# Sources: Deal for Grizzlies reached



## 29380 (Feb 23, 2009)

> After two consecutive trips to the playoffs and a return to respectability in the Western Conference, Michael Heisley has found a buyer to purchase the Memphis Grizzlies, according to sources with knowledge of the owner's plans.
> 
> Sources told ESPN.com that Heisley has an agreement in principle to sell the team to communications technology magnate Robert Pera, who at 34 has a spot on Forbes' list of the 10 youngest billionaries in the world.
> 
> ...


http://espn.go.com/nba/story/_/id/8038389/sources-billionaire-robert-pera-agrees-purchase-memphis-grizzlies


----------



## RollWithEm (Jul 16, 2002)

This is actually really good news. I like energetic, young owners who come in with some movable pieces already in place.


----------



## Bogg (May 4, 2009)

I assume this will be the end of the Gay-to-Charlotte rumors. The last thing a rich new owner is going to want to do is trade the leading scorer on a playoff team to save money.


----------



## Diable (Apr 26, 2005)

Gay is going to get traded if they find someone to take his contract. He's the third best player on that team if Zach is healthy and he doesn't make good decisions when you need him to.


----------



## Bogg (May 4, 2009)

Eh, guy just turned 25 and gets you 20 points a game with decent efficiency. It's tough to find a trade for him that makes you a better team, and like I said, the new owner isn't going to want his first move to be trading a major piece and taking a step backward to save money.


----------



## Diable (Apr 26, 2005)

especially when the 20 points on decent efficency comes with a superstar albatross of a contract


----------



## Bogg (May 4, 2009)

$50 million over three years for an almost-elite wing scorer entering his prime(he'll have just turned 28 when the contract is up) isn't a cap-crippling albatross, it's just more than you'd want to be paying him. The Grizzlies aren't better than OKC, but with the Lakers, Spurs, and Mavs on the downslide it's their time _right now_ to be in that second tier out West and maybe try to pull off a shocker in the playoffs. If you can't make the team better by trading Gay, you're better off trying to save money with a Mike Conley deal than flipping out your leading scorer for a hustle rookie.


----------



## JonMatrix (Apr 8, 2003)

If they trade Rudy, then Mike Conley is their only perimeter scorer. It might have worked for a few games last year, but that won't work over the course of an entire season. Gotta have an outside threat to help Z-Bo and Gasol.

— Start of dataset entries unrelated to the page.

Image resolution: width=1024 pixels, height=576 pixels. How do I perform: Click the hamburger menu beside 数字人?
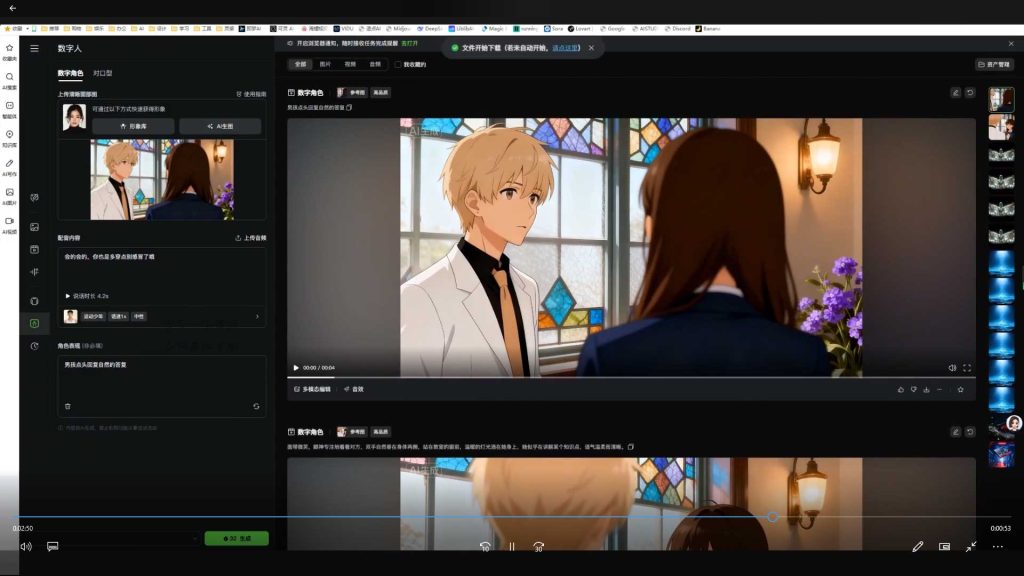click(x=35, y=48)
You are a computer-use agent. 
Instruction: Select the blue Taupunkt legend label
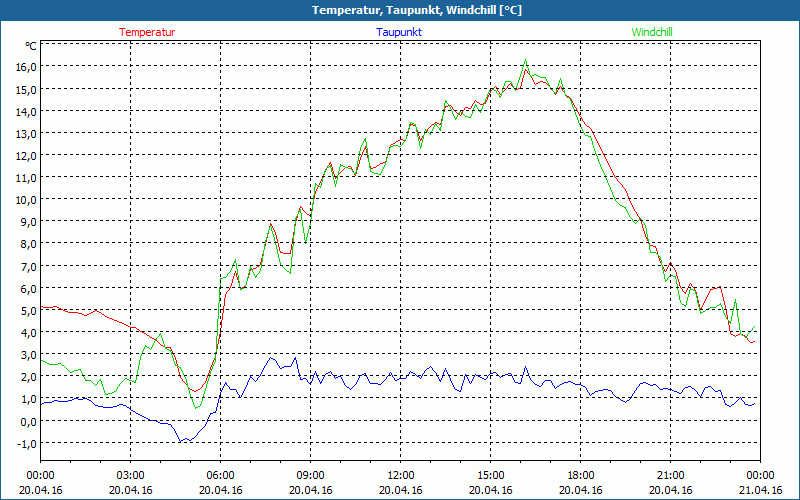click(399, 32)
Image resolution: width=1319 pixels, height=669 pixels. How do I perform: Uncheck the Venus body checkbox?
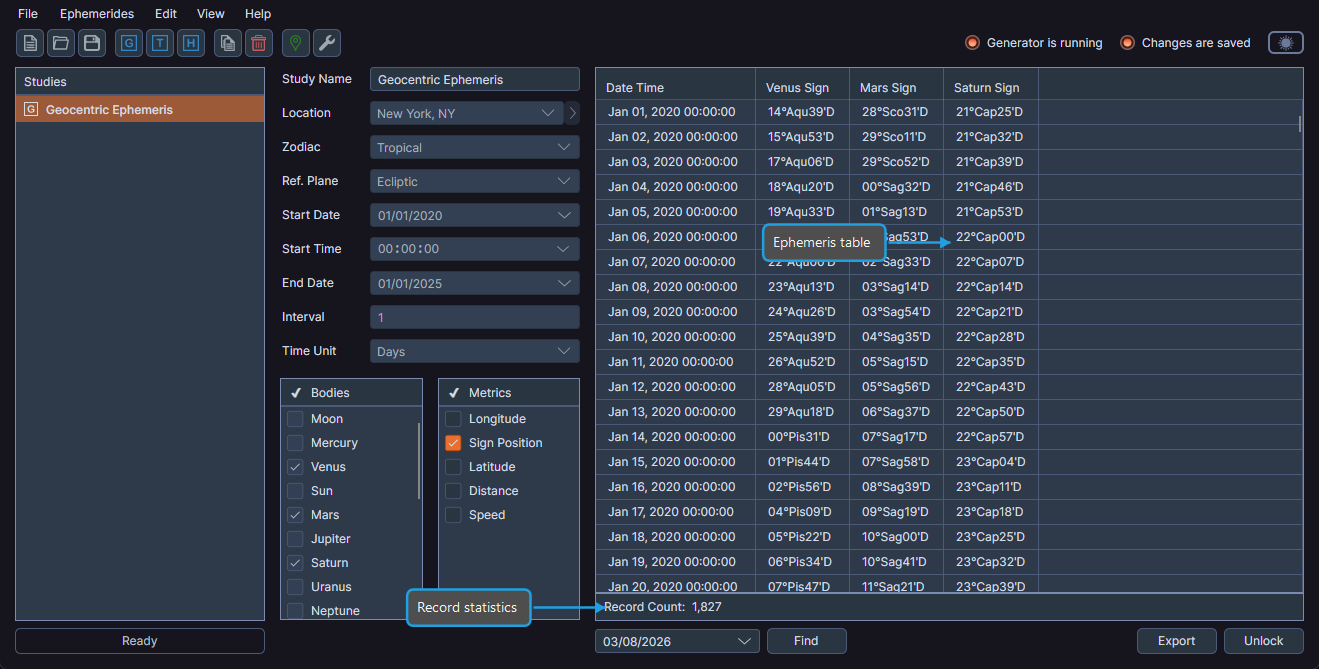click(294, 466)
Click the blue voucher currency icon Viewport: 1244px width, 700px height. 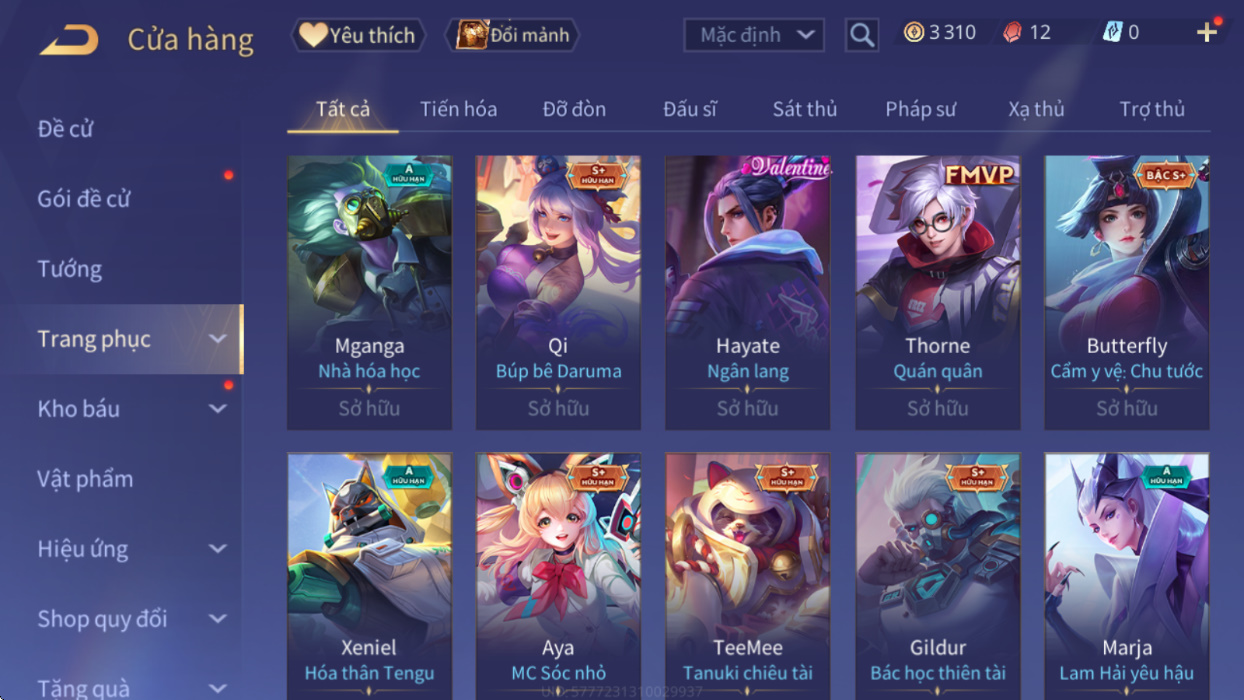pyautogui.click(x=1112, y=32)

They'll never get anyone close to Rudy's talent level back in a trade.

Is there a wing in this year's draft that will end up better than Rudy? Beal is a possibility, but he's a 2 not a 3. Harrison Barnes? MKG seems like his ceiling is more of a jack of all trades player than a top wing scorer. He might end up a similar player to what Rudy is now, but not right way. Not good enough for a team that has to try and win now.


----------



## 29380 (Feb 23, 2009)

> The Memphis Grizzlies’ sale to Robert J. Pera, announced this past week, is already in serious trouble, according to league sources. Pera owns Ubiquiti Networks, a Silicon Valley communications technology company. When its stock bottomed out in the last two weeks, *his net worth plummeted from $1 billion to $200 million*, according to league insiders who say that unless he has some wealthy partners lined up to help him finance the sale, it will likely fall through. In that case, the Grizzlies will continue to be owned by Michael Heisley. Pera agreed to buy the team for $350 million, a figure that raised many eyebrows around the league.


http://www.nydailynews.com/sports/basketball/nba-bitter-lockout-ends-lebron-james-kevin-durant-finals-article-1.1097006?pgno=2


----------



## RollWithEm (Jul 16, 2002)

That's very bad news for this franchise... and possibly for Rudy Gay's future in Memphis.


----------



## 29380 (Feb 23, 2009)

> SpearsNBAYahoo NBA Board of Governors has unanimously approved the sale of the Memphis Grizzlies to an investor group led by Robert Pera.


...


----------



## RollWithEm (Jul 16, 2002)

What a great turn around for the franchise.


----------